Глава 27

Оак

Мои глаза открываются, и я нахожу Еву, мирно спящей в своих объятиях. Я не могу не улыбнуться, когда вижу ее, желая, чтобы мы могли просыпаться вместе вот так каждый день. Глупая фантазия, потому что мы с Евой не можем быть вместе.

С тех пор, как я узнал ее поближе, стало ясно, что она совсем не похожа на своих родителей, а значит, что я не могу рассматривать возможность использовать ее так, как задумал.

Впервые за долгое время месть кажется неважной, когда я смотрю на Еву. Желание погубить людей, которые уничтожили меня, а также убили невинную женщину, которая была мне небезразлична, — это всё, что у меня было в какой-то момент.

Мой телефон жужжит, и я беру его с тумбочки, обнаруживая мультимедийное сообщение с неизвестного номера. Когда открываю его, мой желудок опускается.

Это фотография меня и Евы, полуголых и срывающих друг с друга одежду в классе прошлой ночью.

— Дерьмо, — бормочу я.

Ева шевелится в моих объятиях, но не просыпается. Я убираю руку из-под её плеча и выскальзываю из кровати, тихо выходя из спальни. Не хочу беспокоить ее по этому поводу, так как она может запаниковать.

Я набираю свой ответ на номер.

Чего ты хочешь?

Мое сердце колотится, в ожидании быстрого ответа. Когда не получаю его, я швыряю телефон на кухонный стол и падаю на один из кухонных стульев, обхватив голову руками.

Быть может, это судьба. Кармайклы хотели разрушить мой мир. Теперь я вознамерился уничтожить их, но, возможно, я ввязался в скандал, от которого не смогу оправиться. Не говоря уже о том, что мои чувства к Еве совсем не фальшивые.

Было ясно, что я уже какое-то время влюблен в свою ученицу. Она напоминает мне мальчика, который сделал другой выбор, чего хочет и она. Много лет назад мальчик вырвался из лап родителей и отказался от своего права по рождению править коррумпированной преступной империей.

В восемнадцать лет я бежал из Италии, взял себе новое имя Бретт Оакли Арчер и построил Archer Data Corp. с нуля.

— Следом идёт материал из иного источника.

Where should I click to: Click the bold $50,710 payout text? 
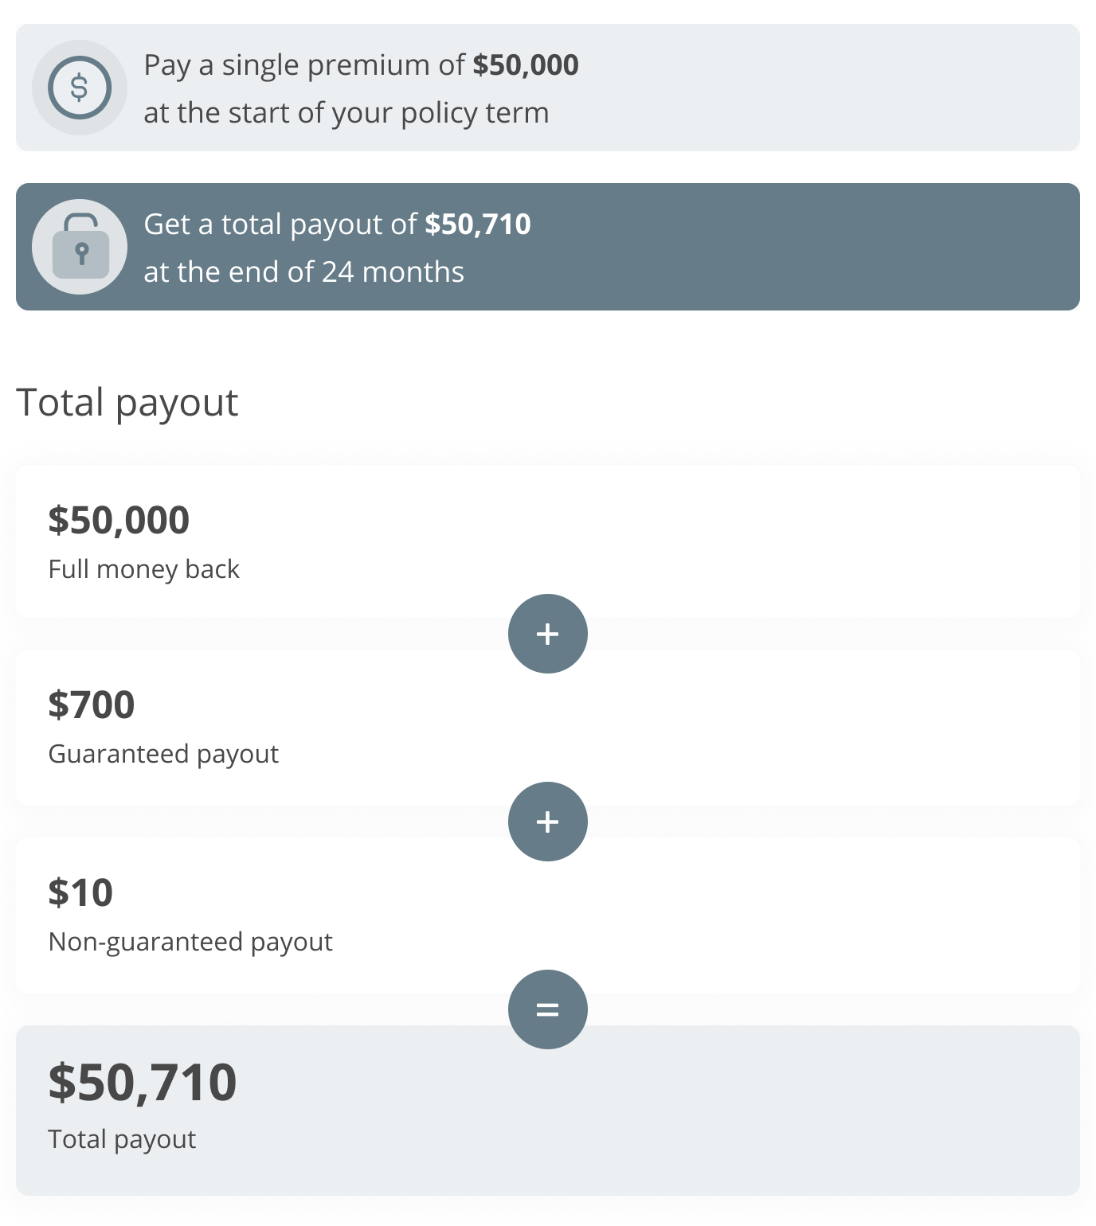point(479,225)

И все это для того, чтобы родители Евы снесли его менее чем за два дня.

Мой телефон жужжит, и я хватаю его.

Деньги. Много. Или эта фотография попадет в прессу.

Я знаю, что подобные угрозы никогда не проходят бесследно. Если я заплачу этому придурку деньги, он вскоре потребует еще.

Набираю номер Эйнсли, зная, что у него на быстром наборе есть техник, который занимается подобным дерьмом. За этим стоит студент, так что, надеюсь, его контактное лицо сможет отследить номер и сообщить мне личность.

— Оак, что я могу для тебя сделать?

— Тот полезный вундеркинд. Есть шанс, что он может помочь с личным делом? — Я спрашиваю.

— Уверен, что он мог бы. В чем именно тебе нужна помощь?

Я провожу рукой по волосам.

— Мне нужно, чтобы ты отследил номер владельца. Какой-то мальчишка пытается меня шантажировать, и я хочу выяснить, кто.

На другом конце провода раздается какое-то шуршание.

— Продиктуй мне номер, и я попрошу отследить его.

— Я могу написать тебе? — предлагаю ему.

Он фыркает.

— Очень неразумно. Кто угодно может следить за твоими сообщениями. А теперь, диктуй.

Я нахожу номер и называю ему цифры.

— Отлично. У меня будет ответ для тебя в течение двадцати четырех часов.

Он отменяет звонок, а я встаю и поворачиваюсь, чтобы увидеть Еву хмуро наблюдающую за мной.

— Кто тебя шантажирует? — Спрашивает она.

Я вздыхаю и опускаюсь на стул.

— Прежде чем скажу тебе, я не хочу, чтобы ты паниковала. — бросаю на нее многозначительный взгляд. — Я разбираюсь с этим.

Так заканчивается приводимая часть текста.